▸ **Aim of the task**
Copy the records below without altering a single word.
═══ Exercise data
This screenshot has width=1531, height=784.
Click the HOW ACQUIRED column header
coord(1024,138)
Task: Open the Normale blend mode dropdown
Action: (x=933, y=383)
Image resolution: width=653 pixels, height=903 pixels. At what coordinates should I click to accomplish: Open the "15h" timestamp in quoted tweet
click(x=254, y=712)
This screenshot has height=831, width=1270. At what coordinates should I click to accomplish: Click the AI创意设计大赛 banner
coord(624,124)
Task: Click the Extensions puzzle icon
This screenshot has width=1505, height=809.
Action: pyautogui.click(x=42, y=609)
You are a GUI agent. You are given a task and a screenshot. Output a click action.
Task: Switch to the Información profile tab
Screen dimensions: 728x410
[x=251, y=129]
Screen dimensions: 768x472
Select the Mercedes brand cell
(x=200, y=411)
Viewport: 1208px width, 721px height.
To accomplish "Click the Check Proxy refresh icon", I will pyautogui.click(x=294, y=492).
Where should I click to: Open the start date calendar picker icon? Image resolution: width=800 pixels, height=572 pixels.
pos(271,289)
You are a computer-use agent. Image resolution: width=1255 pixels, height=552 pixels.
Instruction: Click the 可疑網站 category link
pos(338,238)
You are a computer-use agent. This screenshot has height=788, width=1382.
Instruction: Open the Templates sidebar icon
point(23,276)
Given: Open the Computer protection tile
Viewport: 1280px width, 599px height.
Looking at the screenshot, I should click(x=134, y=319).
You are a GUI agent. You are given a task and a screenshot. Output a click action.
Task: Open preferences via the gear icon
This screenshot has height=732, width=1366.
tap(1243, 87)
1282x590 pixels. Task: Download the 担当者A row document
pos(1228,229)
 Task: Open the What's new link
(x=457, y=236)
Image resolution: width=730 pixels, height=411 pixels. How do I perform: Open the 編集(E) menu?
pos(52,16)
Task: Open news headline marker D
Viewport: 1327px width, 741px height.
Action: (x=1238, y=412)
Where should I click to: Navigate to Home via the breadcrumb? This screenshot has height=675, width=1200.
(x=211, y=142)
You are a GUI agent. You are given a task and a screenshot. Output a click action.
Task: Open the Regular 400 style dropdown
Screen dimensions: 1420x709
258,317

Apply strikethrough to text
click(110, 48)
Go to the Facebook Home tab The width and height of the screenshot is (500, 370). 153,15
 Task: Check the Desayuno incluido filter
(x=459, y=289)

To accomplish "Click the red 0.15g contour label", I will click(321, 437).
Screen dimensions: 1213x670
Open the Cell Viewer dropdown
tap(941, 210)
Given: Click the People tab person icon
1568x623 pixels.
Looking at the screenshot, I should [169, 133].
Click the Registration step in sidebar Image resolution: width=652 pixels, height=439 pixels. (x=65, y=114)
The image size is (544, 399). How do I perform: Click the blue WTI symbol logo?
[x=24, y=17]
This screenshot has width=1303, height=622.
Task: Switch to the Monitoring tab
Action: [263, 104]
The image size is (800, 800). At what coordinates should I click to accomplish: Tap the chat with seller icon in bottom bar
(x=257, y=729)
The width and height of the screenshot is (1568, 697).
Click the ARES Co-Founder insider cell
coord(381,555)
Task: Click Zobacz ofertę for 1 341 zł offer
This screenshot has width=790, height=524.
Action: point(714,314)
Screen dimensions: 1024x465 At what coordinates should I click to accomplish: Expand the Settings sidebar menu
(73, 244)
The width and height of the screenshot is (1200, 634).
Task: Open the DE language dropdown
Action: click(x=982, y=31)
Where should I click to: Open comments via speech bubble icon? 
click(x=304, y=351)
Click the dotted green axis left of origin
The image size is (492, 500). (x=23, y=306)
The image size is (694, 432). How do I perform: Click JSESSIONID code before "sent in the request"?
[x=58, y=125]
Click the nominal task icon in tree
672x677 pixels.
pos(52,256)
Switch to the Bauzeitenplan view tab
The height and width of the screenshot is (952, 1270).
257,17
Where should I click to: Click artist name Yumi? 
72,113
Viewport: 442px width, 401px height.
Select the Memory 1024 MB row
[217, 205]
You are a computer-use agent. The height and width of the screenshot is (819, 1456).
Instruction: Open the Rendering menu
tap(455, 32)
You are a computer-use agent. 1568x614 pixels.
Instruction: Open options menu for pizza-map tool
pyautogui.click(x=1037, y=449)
══════
▸ **Result for this task**
This screenshot has width=1531, height=784.
Click the HOW ACQUIRED column header
coord(1024,138)
Task: Open the Normale blend mode dropdown
Action: (x=933, y=383)
Image resolution: width=653 pixels, height=903 pixels. At what coordinates should I click to accomplish: Open the "15h" timestamp in quoted tweet
click(x=254, y=712)
This screenshot has height=831, width=1270. At what coordinates should I click to accomplish: Click the AI创意设计大赛 banner
coord(624,124)
Task: Click the Extensions puzzle icon
This screenshot has width=1505, height=809.
Action: pyautogui.click(x=42, y=609)
You are a GUI agent. You are given a task and a screenshot. Output a click action.
Task: Switch to the Información profile tab
Screen dimensions: 728x410
[x=251, y=129]
Screen dimensions: 768x472
Select the Mercedes brand cell
(x=200, y=411)
Viewport: 1208px width, 721px height.
To accomplish "Click the Check Proxy refresh icon", I will pyautogui.click(x=294, y=492).
Where should I click to: Open the start date calendar picker icon? Image resolution: width=800 pixels, height=572 pixels.
pos(271,289)
You are a computer-use agent. Image resolution: width=1255 pixels, height=552 pixels.
Instruction: Click the 可疑網站 category link
pos(338,238)
You are a computer-use agent. This screenshot has height=788, width=1382.
Instruction: Open the Templates sidebar icon
point(23,276)
Given: Open the Computer protection tile
Viewport: 1280px width, 599px height.
Looking at the screenshot, I should click(x=134, y=319).
You are a GUI agent. You are given a task and a screenshot. Output a click action.
Task: Open preferences via the gear icon
This screenshot has height=732, width=1366.
tap(1243, 87)
1282x590 pixels. Task: Download the 担当者A row document
pos(1228,229)
 Task: Open the What's new link
(x=457, y=236)
Image resolution: width=730 pixels, height=411 pixels. How do I perform: Open the 編集(E) menu?
pos(52,16)
Task: Open news headline marker D
Viewport: 1327px width, 741px height.
Action: (x=1238, y=412)
Where should I click to: Navigate to Home via the breadcrumb? This screenshot has height=675, width=1200.
(x=211, y=142)
You are a GUI agent. You are given a task and a screenshot. Output a click action.
Task: Open the Regular 400 style dropdown
Screen dimensions: 1420x709
258,317

Apply strikethrough to text
click(110, 48)
Go to the Facebook Home tab The width and height of the screenshot is (500, 370). 153,15
 Task: Check the Desayuno incluido filter
(x=459, y=289)

To accomplish "Click the red 0.15g contour label", I will click(321, 437).
Screen dimensions: 1213x670
Open the Cell Viewer dropdown
tap(941, 210)
Given: Click the People tab person icon
1568x623 pixels.
Looking at the screenshot, I should [169, 133].
Click the Registration step in sidebar Image resolution: width=652 pixels, height=439 pixels. (x=65, y=114)
The image size is (544, 399). How do I perform: Click the blue WTI symbol logo?
[x=24, y=17]
This screenshot has width=1303, height=622.
Task: Switch to the Monitoring tab
Action: [263, 104]
The image size is (800, 800). At what coordinates should I click to accomplish: Tap the chat with seller icon in bottom bar
(x=257, y=729)
The width and height of the screenshot is (1568, 697).
Click the ARES Co-Founder insider cell
coord(381,555)
Task: Click Zobacz ofertę for 1 341 zł offer
This screenshot has width=790, height=524.
Action: point(714,314)
Screen dimensions: 1024x465 At what coordinates should I click to accomplish: Expand the Settings sidebar menu
(73, 244)
The width and height of the screenshot is (1200, 634).
Task: Open the DE language dropdown
Action: click(x=982, y=31)
Where should I click to: Open comments via speech bubble icon? 
click(x=304, y=351)
Click the dotted green axis left of origin
The image size is (492, 500). (x=23, y=306)
The image size is (694, 432). How do I perform: Click JSESSIONID code before "sent in the request"?
[x=58, y=125]
Click the nominal task icon in tree
672x677 pixels.
pos(52,256)
Switch to the Bauzeitenplan view tab
The height and width of the screenshot is (952, 1270).
257,17
Where should I click to: Click artist name Yumi? 
72,113
Viewport: 442px width, 401px height.
Select the Memory 1024 MB row
[217, 205]
You are a computer-use agent. The height and width of the screenshot is (819, 1456).
Instruction: Open the Rendering menu
tap(455, 32)
You are a computer-use agent. 1568x614 pixels.
Instruction: Open options menu for pizza-map tool
pyautogui.click(x=1037, y=449)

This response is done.